What you need to do
With pictures left out, set down exactly the lines from the line containing "The height and" through the last line of the data.

Data extracts
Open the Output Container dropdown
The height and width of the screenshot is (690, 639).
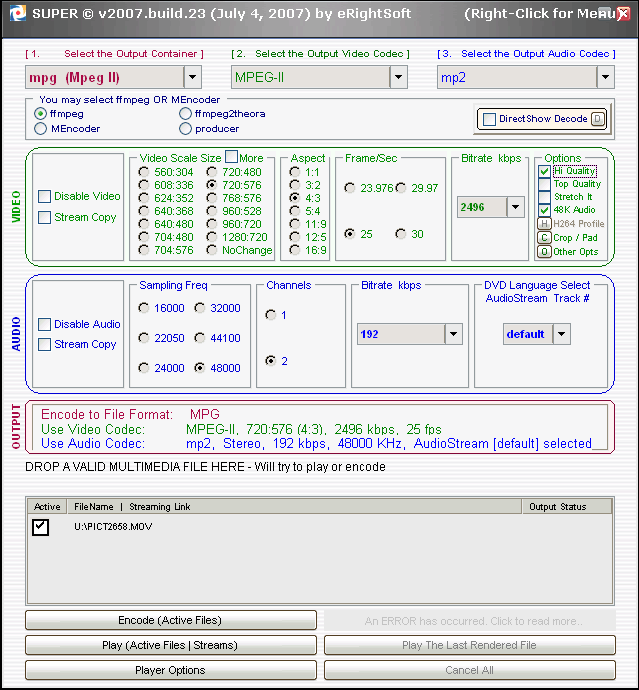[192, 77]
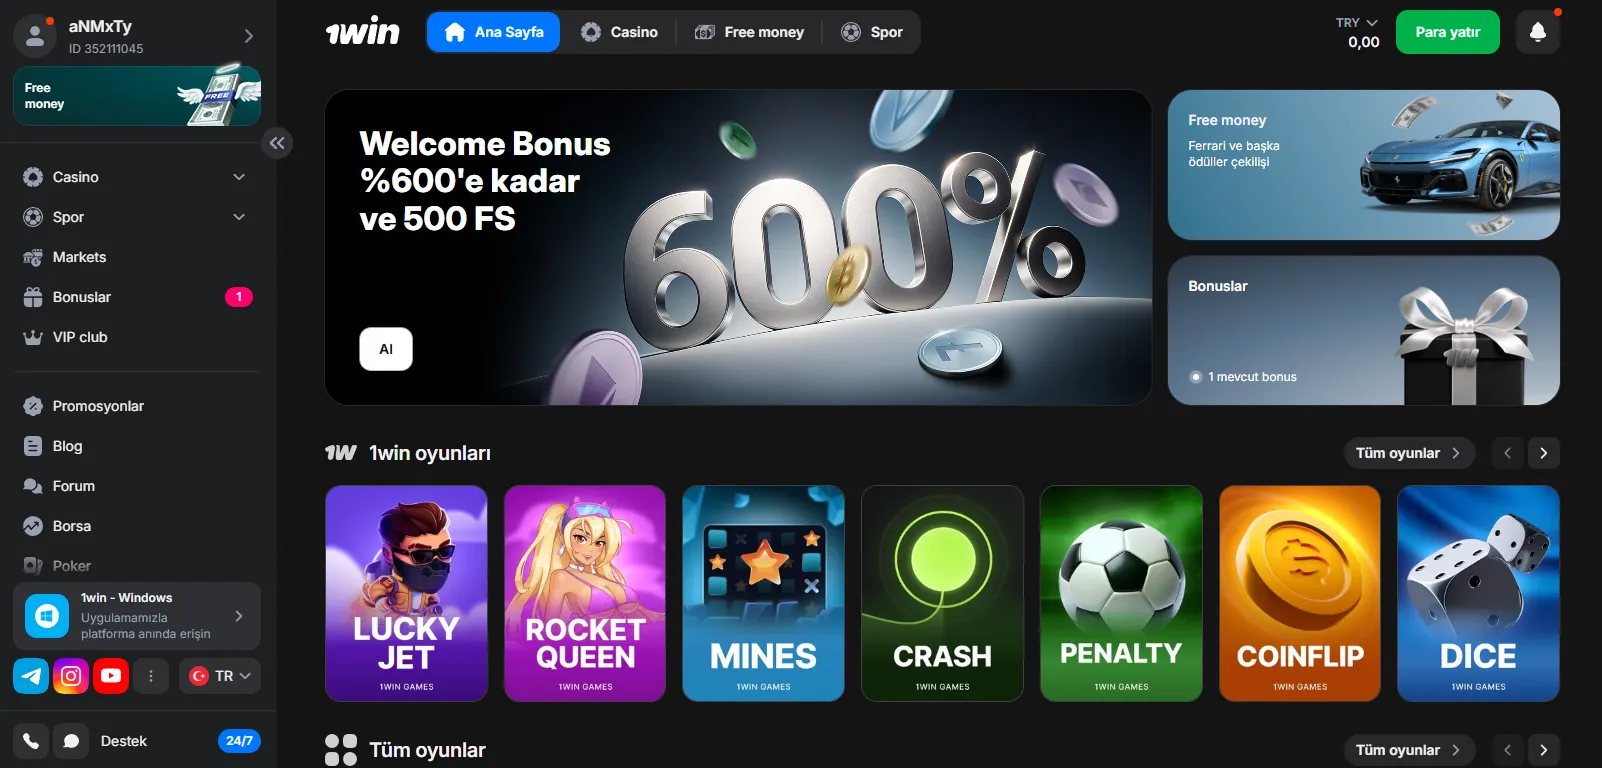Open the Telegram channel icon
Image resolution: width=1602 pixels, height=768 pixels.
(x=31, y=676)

Response to the exercise
The height and width of the screenshot is (690, 639).
[192, 77]
Open the Telegram channel icon
Image resolution: width=1602 pixels, height=768 pixels.
(x=31, y=676)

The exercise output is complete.